EXERCISE DETAILS →
Scan the records below for the line with "Task: Click the Ordinary work day hours field" and the line with "Viewport: 1503px width, 812px height.". Repeat those two lines and every line between them exactly, and nothing else.

PROVIDED RECORDS →
────────────────────────────────────────

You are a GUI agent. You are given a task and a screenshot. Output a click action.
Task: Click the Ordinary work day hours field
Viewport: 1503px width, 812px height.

────────────────────────────────────────

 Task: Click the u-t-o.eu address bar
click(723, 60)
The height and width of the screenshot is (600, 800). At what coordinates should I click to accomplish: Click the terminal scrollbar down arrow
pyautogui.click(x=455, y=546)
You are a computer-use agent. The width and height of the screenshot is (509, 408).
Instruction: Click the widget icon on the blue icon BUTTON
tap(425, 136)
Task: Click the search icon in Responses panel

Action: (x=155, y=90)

────────────────────────────────────────

WRITTEN SOLUTION →
Task: Click the Ordinary work day hours field
Viewport: 1503px width, 812px height.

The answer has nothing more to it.